— Start Passage to read —

Prague Concert Life, 1850-1881

Event title:

Third annual quartet entertainment [kvartettní zábava / Quartettsoirée]

Venue: Konvikt

Event type: Art music culture

Date: 27/11/1854 4.30pm

Programme comprising:

General participants:
  • KÖNIGSLÖW, Otto von: soloist, vl
  • WEBER, Jan: soloist, vl
  • PAULUS, Alfred: soloist, va
  • GOLTERMANN, Julius: soloist, vc
DREYSCHOCK, Alexander : String Quartet, 2vl, va, vc, A major, op.105
BEETHOVEN, Ludwig van : String Quartet, 2vl, va, vc, nr.16, F major, op.135
HAYDN, Franz Joseph : String Quartet Emperor, 2vl, va, vc, C major, op.76/3, Hob.III:77


Mercy’s Anzeiger 23/11/1854 reported that ‘The Third Quartet-Soirée of Mr von Königslow and Messrs Weber, Paulus and Prof. Goltermann takes place not next Saturday but next Monday 27th November. For this concert-evening [Concertabend] is the following programme established: 1. Quartet by A. Dreyschock (A major, manuscript); 2. Last Quartet of L. v. Beethoven (posthumous work, op.135 F major); 3. Quartet of J. Haydn (C major). No further information was given by this source.

Der Tagesbote
25/11/1854 reported that ‘The third Quartet Soirée given by Messrs Königslöw, Paulus, Weber and Goltermann will not, as was announced previously, take place today but the day after tomorrow, 27th November at 4.30 in the Konvikt Hall’. The programme was listed in performance order, including the tempi markings of each movement of the three quartets. The event was notable for including Beethoven’s final string quartet, Op.135, and that by the virtuoso pianist Alexander Dreyschock. The order of the programme was probably arranged so as not to intimidate the audience by including the more challenging work by Beethoven at the end. Usually in these soirées a Haydn quartet would have been given as the opening number.

The Czech-language periodical Lumír 25/11/1854 reported that the ‘Third of the Quartet entertainments, which Messrs Otto z Königslövu [von Königslöw], Goltermann, Paulus and Weber are giving with excellent success in the Konvikt Hall will be on Monday at 4.30. The programme is again attractive: a hitherto unpublished Quartet in A major by our Alexander Dreyschock, the final Beethoven Quartet (F major) and Haydn’s Quartet in C major.’

An unsigned review of this event was published by Der Tagesbote 29/11/1854. This began by remarking that that ‘the great artistic worth of Dreychock’s Quartet had been written about previously by the correspondent following the first performance of the work in the Clam Palace.’ Warmest thanks were offered by the critic to the artists for including this ‘interesting and dignified’ composition in their programme. Applause from the ‘numerous’ audience greeted each of the four movements. Beethoven’s Quartet evidently puzzled the critic. This ‘is a pathetic work, but only in the sense as being evidence for the often contested fact that the immortal master’s colossal spirit was being fogged by madness at the end of his days. A work written under such a constellation may be suitable to be studied and performed by a gathering of intelligent friends of art, but well-understood piety for the unfortunate hero of sounds should absolutely preclude performance before the public - to the layman it is unintelligible’. The correspondent drew parallels with the tragedy of madness and King Lear, and asserted that only the Adagio in D-flat major with its ‘heavenly melody’ provided a ‘lucidum intervallum’. The performance itself was thought to be ‘deserving of the greatest praise.’ Finally, with its ‘clear melodies’ Haydn’s Quartet was said to provide the greatest possible contrast of effect. The ‘variations on the popular national anthem’ had to be repeated on general demand. Unanimous applause and curtain-calls greeted the performance.

— End Passage to read —
— Start Source data —

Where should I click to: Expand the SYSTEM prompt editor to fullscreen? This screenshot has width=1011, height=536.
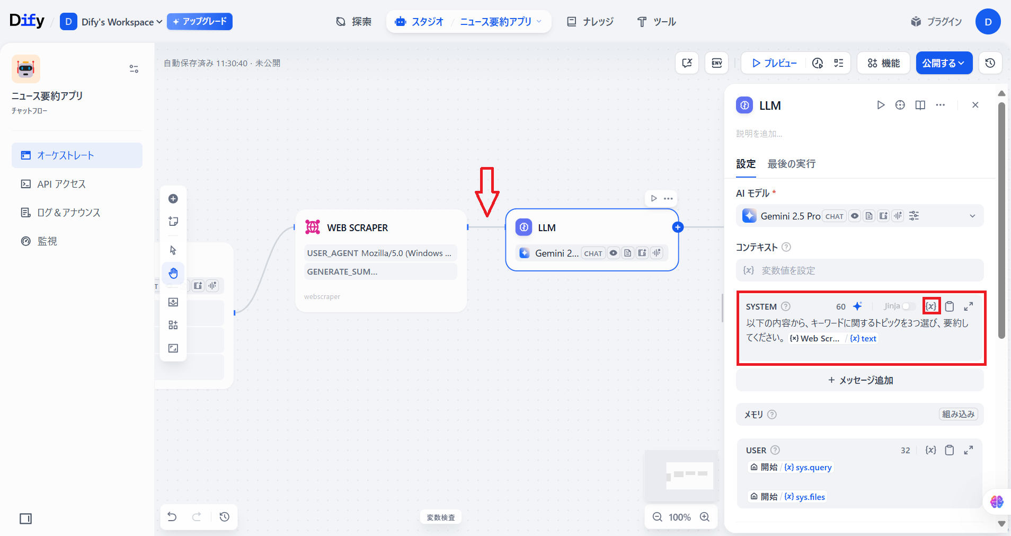pyautogui.click(x=968, y=306)
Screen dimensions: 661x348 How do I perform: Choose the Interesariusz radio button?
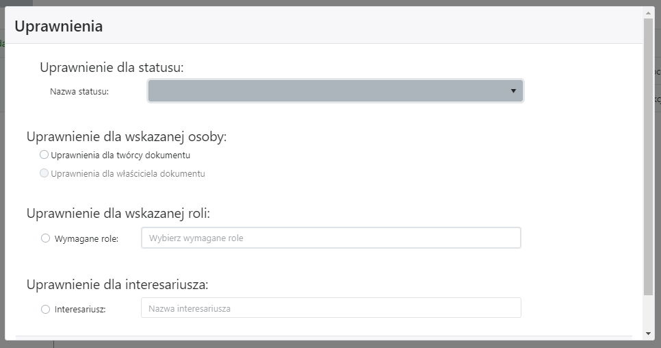point(45,309)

— End Source data —

• **Written instruction A**: In the Prague concert entry, copy everything from "Mercy’s Anzeiger 23/11/1854" down to "by this source.", renaming "concert-evening" as "evening concert".
• **Written instruction B**: Translate this sentence from the Prague concert entry into French: "Beethoven’s Quartet evidently puzzled the critic."

• **Solution A**:
Mercy’s Anzeiger 23/11/1854 reported that ‘The Third Quartet-Soirée of Mr von Königslow and Messrs Weber, Paulus and Prof. Goltermann takes place not next Saturday but next Monday 27th November. For this evening concert [Concertabend] is the following programme established: 1. Quartet by A. Dreyschock (A major, manuscript); 2. Last Quartet of L. v. Beethoven (posthumous work, op.135 F major); 3. Quartet of J. Haydn (C major). No further information was given by this source.

• **Solution B**: Le quatuor de Beethoven a manifestement laissé le critique perplexe.